■ Exercise aim ■
In the entries that follow, the first line to write out is the one containing "Confirm with 确定", and the last is the one containing "Click the add-folder". Reproduce that stretch exactly, with nothing before or after it.

[Opening Given data section]

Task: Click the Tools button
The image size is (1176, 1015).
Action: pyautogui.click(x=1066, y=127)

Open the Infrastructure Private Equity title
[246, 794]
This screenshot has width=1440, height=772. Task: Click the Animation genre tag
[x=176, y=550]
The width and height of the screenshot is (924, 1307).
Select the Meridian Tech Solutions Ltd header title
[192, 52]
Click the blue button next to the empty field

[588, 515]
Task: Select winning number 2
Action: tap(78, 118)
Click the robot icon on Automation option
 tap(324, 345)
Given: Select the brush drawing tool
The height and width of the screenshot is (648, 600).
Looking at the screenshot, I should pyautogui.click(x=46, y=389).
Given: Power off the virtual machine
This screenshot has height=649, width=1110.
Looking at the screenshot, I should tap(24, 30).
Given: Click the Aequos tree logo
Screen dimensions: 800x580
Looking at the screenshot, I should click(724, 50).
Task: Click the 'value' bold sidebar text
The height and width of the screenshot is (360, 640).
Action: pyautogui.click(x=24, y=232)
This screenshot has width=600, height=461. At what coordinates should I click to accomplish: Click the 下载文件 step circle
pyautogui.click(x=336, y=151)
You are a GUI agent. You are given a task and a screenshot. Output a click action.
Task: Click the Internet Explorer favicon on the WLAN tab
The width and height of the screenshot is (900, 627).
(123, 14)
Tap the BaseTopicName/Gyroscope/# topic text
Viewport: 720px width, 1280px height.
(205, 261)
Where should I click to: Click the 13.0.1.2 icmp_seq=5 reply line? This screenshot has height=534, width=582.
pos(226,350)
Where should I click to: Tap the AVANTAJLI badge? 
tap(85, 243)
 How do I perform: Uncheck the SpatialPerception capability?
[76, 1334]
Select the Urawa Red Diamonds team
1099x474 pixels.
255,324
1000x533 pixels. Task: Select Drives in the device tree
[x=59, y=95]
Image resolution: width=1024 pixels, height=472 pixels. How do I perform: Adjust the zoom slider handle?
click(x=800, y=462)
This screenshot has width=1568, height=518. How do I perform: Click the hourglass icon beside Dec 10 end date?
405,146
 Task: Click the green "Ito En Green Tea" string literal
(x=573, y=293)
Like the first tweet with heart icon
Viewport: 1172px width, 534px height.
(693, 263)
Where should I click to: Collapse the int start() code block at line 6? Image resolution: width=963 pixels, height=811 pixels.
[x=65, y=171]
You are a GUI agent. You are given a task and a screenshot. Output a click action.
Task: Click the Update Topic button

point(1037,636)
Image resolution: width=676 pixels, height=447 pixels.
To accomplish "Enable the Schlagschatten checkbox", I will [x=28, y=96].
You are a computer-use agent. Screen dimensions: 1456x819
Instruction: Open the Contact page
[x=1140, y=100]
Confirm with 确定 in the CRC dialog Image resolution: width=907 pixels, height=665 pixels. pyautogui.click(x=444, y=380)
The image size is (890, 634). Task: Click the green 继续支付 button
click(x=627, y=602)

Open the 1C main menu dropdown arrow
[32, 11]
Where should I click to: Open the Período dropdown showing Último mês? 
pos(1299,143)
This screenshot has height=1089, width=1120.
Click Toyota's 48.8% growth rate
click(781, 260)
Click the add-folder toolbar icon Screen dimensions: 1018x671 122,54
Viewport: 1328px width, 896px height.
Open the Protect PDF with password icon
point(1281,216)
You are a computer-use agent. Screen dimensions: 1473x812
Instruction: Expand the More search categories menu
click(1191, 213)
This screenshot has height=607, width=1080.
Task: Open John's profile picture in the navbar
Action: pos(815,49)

[Closing Given data section]

■ Answer section ■
Confirm with 确定 in the CRC dialog Image resolution: width=907 pixels, height=665 pixels. pyautogui.click(x=444, y=380)
The image size is (890, 634). Task: Click the green 继续支付 button
click(x=627, y=602)

Open the 1C main menu dropdown arrow
[32, 11]
Where should I click to: Open the Período dropdown showing Último mês? 
pos(1299,143)
This screenshot has height=1089, width=1120.
Click Toyota's 48.8% growth rate
click(781, 260)
Click the add-folder toolbar icon Screen dimensions: 1018x671 122,54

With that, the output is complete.